2025 AIChE Annual Meeting

(91g) Machine Learning Enhanced Modeling of Orientation-Dependent Van Der Waals Interactions in Nanostructured Cuboids with Surface Roughness Effects

Authors

Jaewon Lee, University of Missouri
Van der Waals (vdW) interactions play a critical role in governing self-assembly, colloidal stability, and interparticle forces. Given the prevalence of anisotropic particle geometries and surface roughness in real-world colloidal systems, we have developed a computational framework that combines Hamaker’s approach with numerical modeling of non-spherical particles featuring surface roughness. While this method significantly reduces computational time compared to traditional techniques, it still imposes a considerable computational burden, limiting our ability to fully explore how vdW potentials depend on morphology, configuration, surface roughness, and interparticle distance.

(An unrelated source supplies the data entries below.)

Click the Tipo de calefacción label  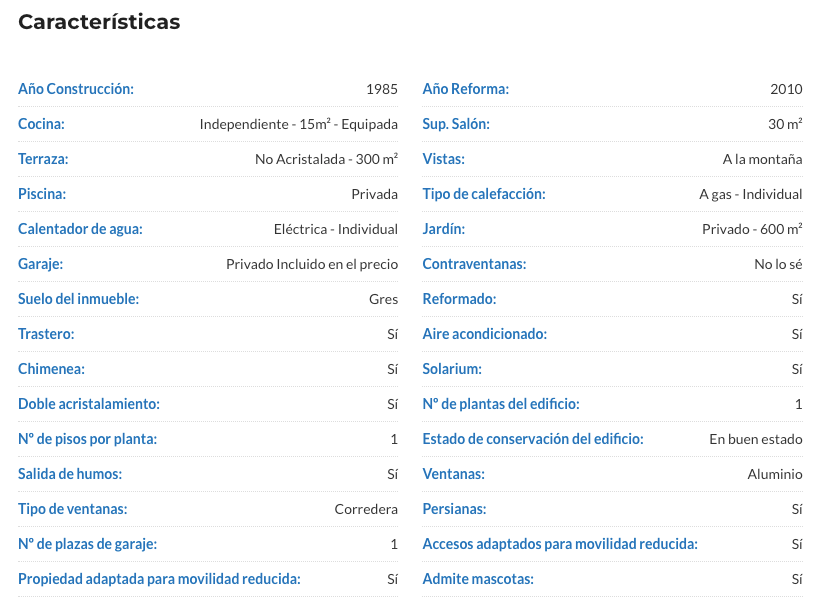pyautogui.click(x=484, y=194)
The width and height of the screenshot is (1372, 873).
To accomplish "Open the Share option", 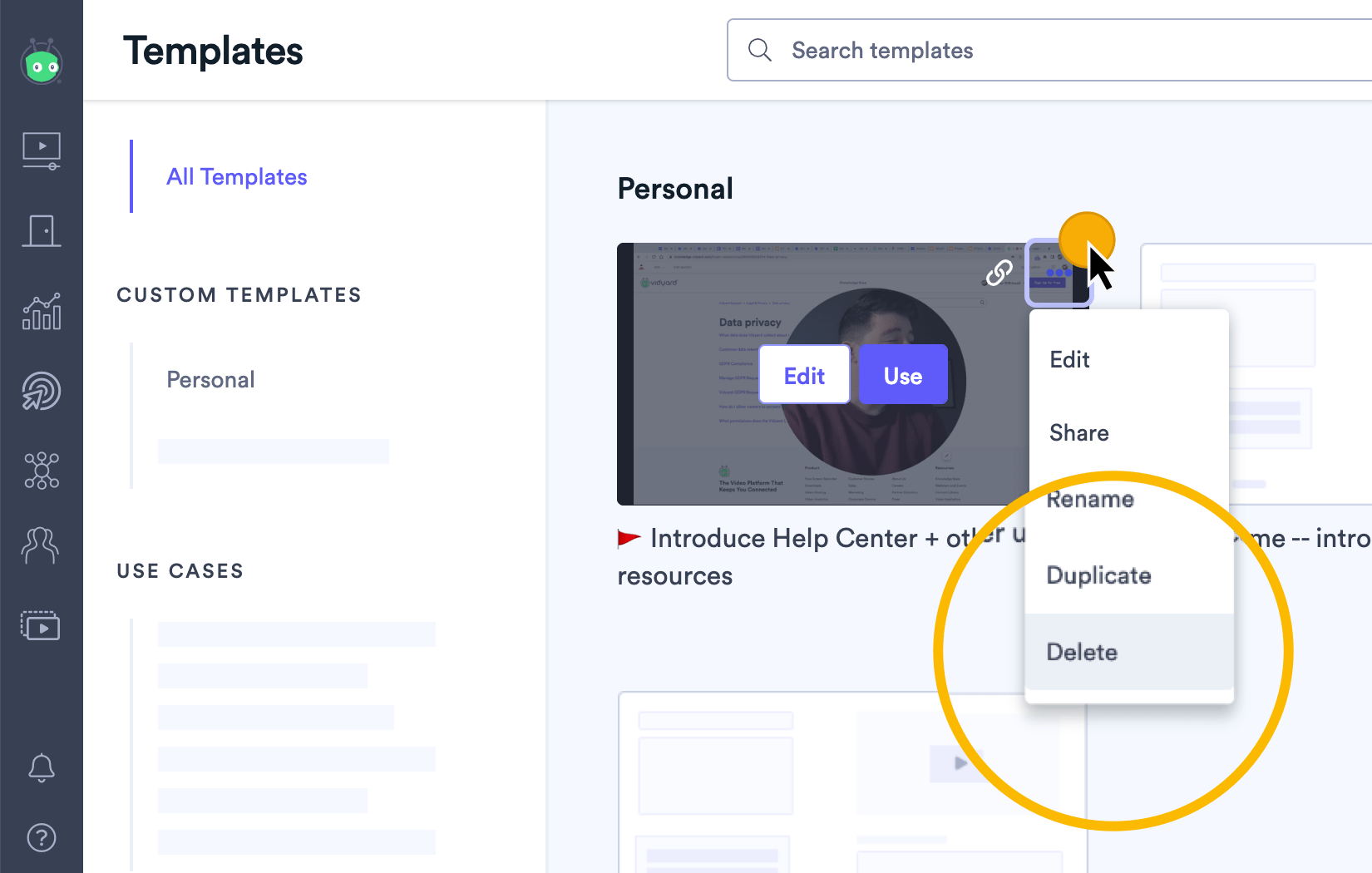I will click(1078, 432).
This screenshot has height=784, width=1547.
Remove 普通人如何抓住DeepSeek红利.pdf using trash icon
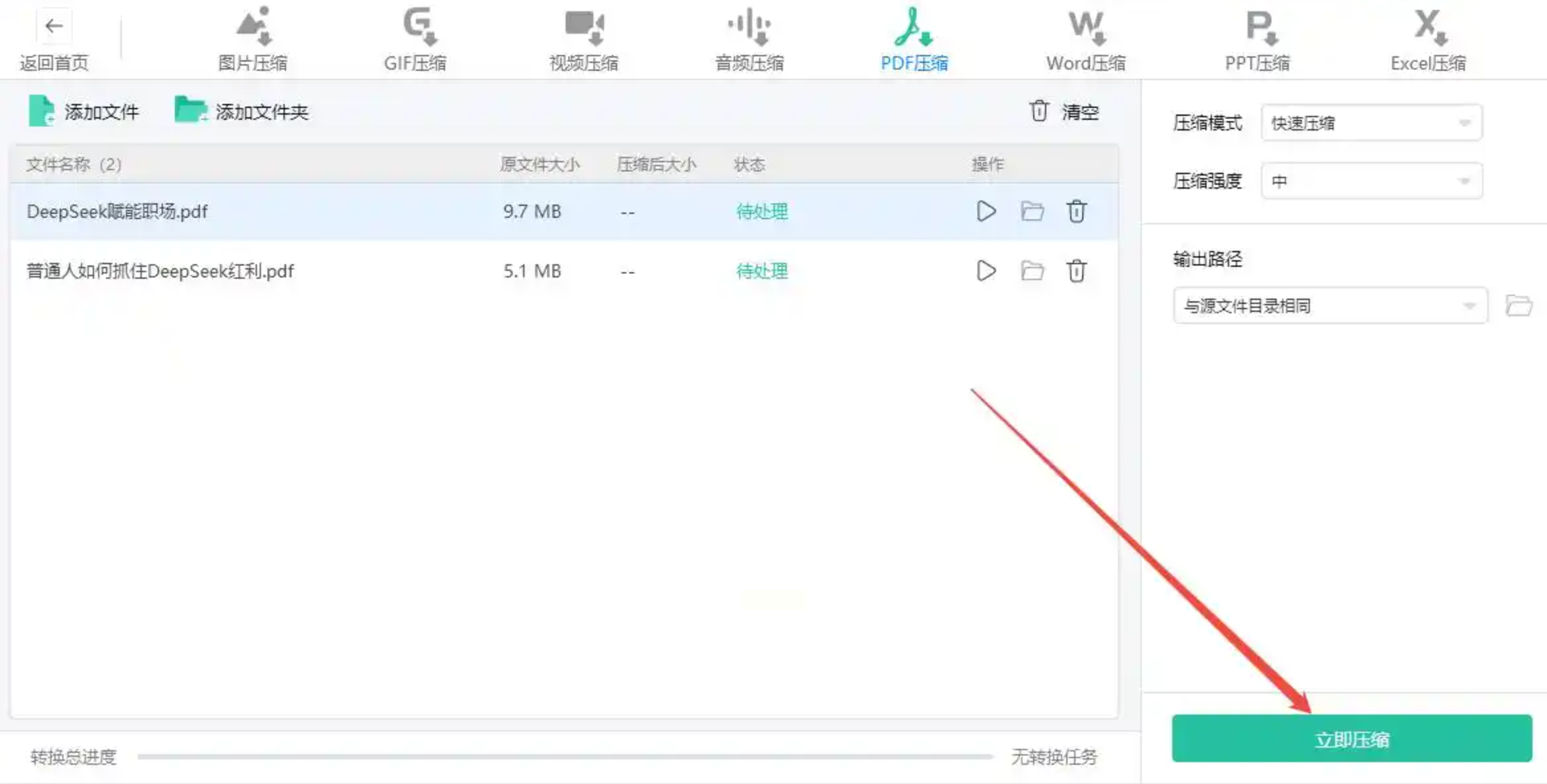tap(1076, 271)
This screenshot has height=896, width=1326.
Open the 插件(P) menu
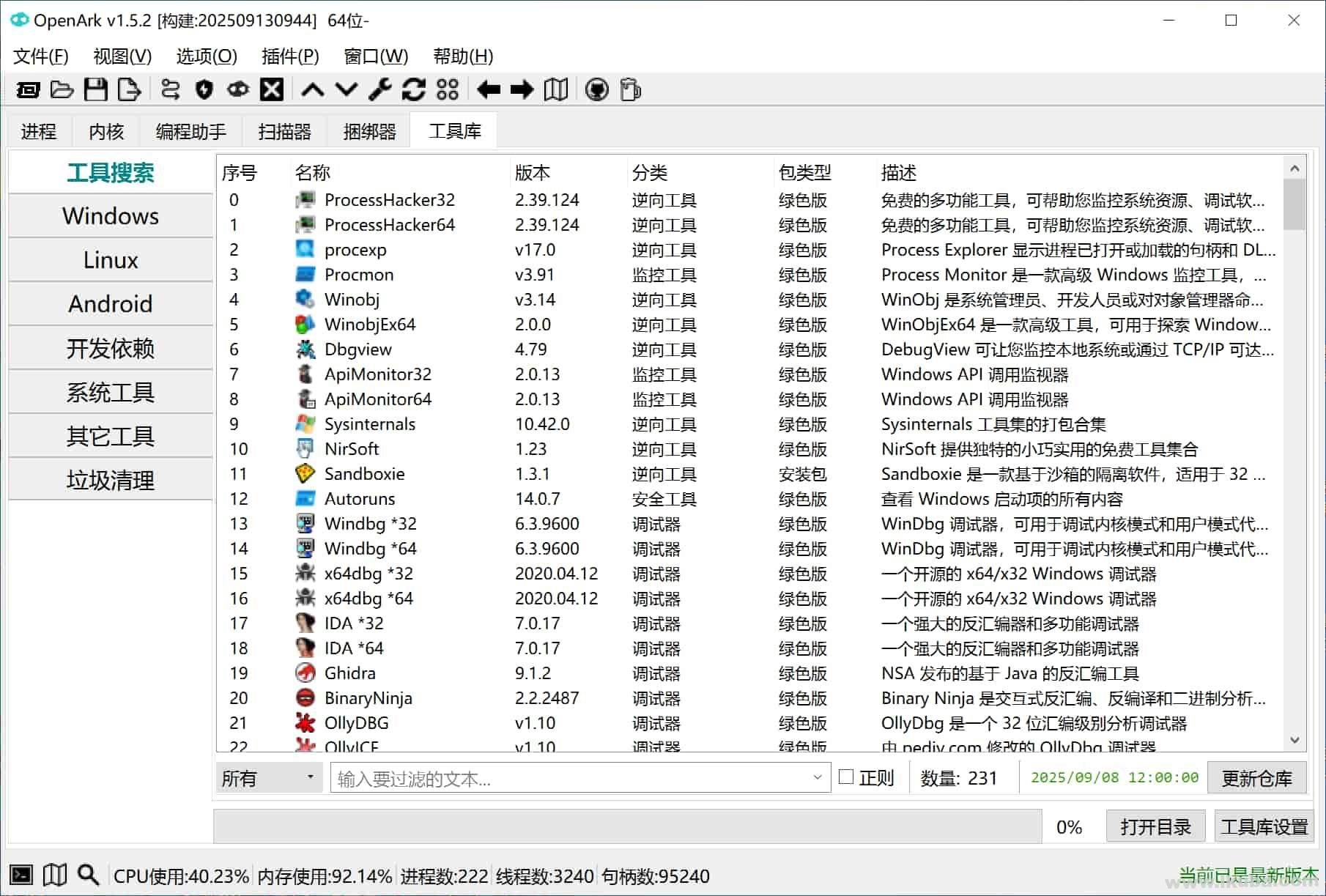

To overcome these limitations, we are integrating machine learning (ML) frameworks trained on simulation data generated from our previously established vdW models. This strategy not only accelerates prediction of interaction potentials but also broadens the applicability of our approach to include various particle shapes such as cubes, cuboids, and complex polygons. Our findings reveal that the power-law exponents governing vdW interactions are sensitive to surface roughness and particle configurations, offering deeper physical insight. Current research efforts are focused on extending this framework to capture emergent behaviors in many-particle ensembles, moving beyond simple pairwise interactions.